Task statement:
Word for word, write out all of the entries that follow.

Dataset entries
□ □ □ □ □
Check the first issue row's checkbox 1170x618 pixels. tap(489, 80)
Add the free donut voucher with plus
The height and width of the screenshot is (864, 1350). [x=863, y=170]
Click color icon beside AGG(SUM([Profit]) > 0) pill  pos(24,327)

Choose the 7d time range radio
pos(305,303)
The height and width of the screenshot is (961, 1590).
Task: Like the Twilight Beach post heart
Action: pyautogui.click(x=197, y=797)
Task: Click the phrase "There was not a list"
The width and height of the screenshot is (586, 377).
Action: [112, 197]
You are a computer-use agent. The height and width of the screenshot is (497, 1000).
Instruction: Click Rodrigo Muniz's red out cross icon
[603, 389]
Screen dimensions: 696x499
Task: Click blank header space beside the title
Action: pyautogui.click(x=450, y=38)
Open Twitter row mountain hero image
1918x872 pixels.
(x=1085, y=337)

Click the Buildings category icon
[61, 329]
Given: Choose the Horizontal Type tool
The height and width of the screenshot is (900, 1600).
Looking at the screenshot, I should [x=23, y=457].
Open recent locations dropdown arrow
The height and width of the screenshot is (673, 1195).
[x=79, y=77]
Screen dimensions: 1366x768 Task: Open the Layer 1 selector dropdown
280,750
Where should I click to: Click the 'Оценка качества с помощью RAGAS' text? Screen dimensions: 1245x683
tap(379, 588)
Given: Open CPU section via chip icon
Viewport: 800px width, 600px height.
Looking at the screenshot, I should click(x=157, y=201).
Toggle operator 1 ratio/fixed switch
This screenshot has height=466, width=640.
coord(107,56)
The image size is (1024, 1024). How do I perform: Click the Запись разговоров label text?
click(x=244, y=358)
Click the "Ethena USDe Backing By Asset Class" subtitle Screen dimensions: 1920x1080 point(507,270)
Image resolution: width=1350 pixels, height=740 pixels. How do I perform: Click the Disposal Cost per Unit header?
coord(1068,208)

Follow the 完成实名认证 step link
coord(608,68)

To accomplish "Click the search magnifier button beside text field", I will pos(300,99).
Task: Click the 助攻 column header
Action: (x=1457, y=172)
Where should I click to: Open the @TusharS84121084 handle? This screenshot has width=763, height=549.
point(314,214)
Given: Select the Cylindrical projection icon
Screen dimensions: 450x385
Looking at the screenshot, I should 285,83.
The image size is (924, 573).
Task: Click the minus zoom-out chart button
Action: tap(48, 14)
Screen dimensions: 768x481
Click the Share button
□ □ □ □ □
Task answer:
Check the first issue row's checkbox 1170x618 pixels. tap(489, 80)
Add the free donut voucher with plus
The height and width of the screenshot is (864, 1350). [x=863, y=170]
Click color icon beside AGG(SUM([Profit]) > 0) pill  pos(24,327)

Choose the 7d time range radio
pos(305,303)
The height and width of the screenshot is (961, 1590).
Task: Like the Twilight Beach post heart
Action: pyautogui.click(x=197, y=797)
Task: Click the phrase "There was not a list"
The width and height of the screenshot is (586, 377).
Action: [112, 197]
You are a computer-use agent. The height and width of the screenshot is (497, 1000).
Instruction: Click Rodrigo Muniz's red out cross icon
[603, 389]
Screen dimensions: 696x499
Task: Click blank header space beside the title
Action: pyautogui.click(x=450, y=38)
Open Twitter row mountain hero image
1918x872 pixels.
(x=1085, y=337)

Click the Buildings category icon
[61, 329]
Given: Choose the Horizontal Type tool
The height and width of the screenshot is (900, 1600).
Looking at the screenshot, I should [x=23, y=457].
Open recent locations dropdown arrow
The height and width of the screenshot is (673, 1195).
[x=79, y=77]
Screen dimensions: 1366x768 Task: Open the Layer 1 selector dropdown
280,750
Where should I click to: Click the 'Оценка качества с помощью RAGAS' text? Screen dimensions: 1245x683
tap(379, 588)
Given: Open CPU section via chip icon
Viewport: 800px width, 600px height.
Looking at the screenshot, I should click(x=157, y=201).
Toggle operator 1 ratio/fixed switch
This screenshot has height=466, width=640.
coord(107,56)
The image size is (1024, 1024). How do I perform: Click the Запись разговоров label text?
click(x=244, y=358)
Click the "Ethena USDe Backing By Asset Class" subtitle Screen dimensions: 1920x1080 point(507,270)
Image resolution: width=1350 pixels, height=740 pixels. How do I perform: Click the Disposal Cost per Unit header?
coord(1068,208)

Follow the 完成实名认证 step link
coord(608,68)

To accomplish "Click the search magnifier button beside text field", I will pos(300,99).
Task: Click the 助攻 column header
Action: (x=1457, y=172)
Where should I click to: Open the @TusharS84121084 handle? This screenshot has width=763, height=549.
point(314,214)
Given: Select the Cylindrical projection icon
Screen dimensions: 450x385
Looking at the screenshot, I should 285,83.
The image size is (924, 573).
Task: Click the minus zoom-out chart button
Action: tap(48, 14)
Screen dimensions: 768x481
Click the Share button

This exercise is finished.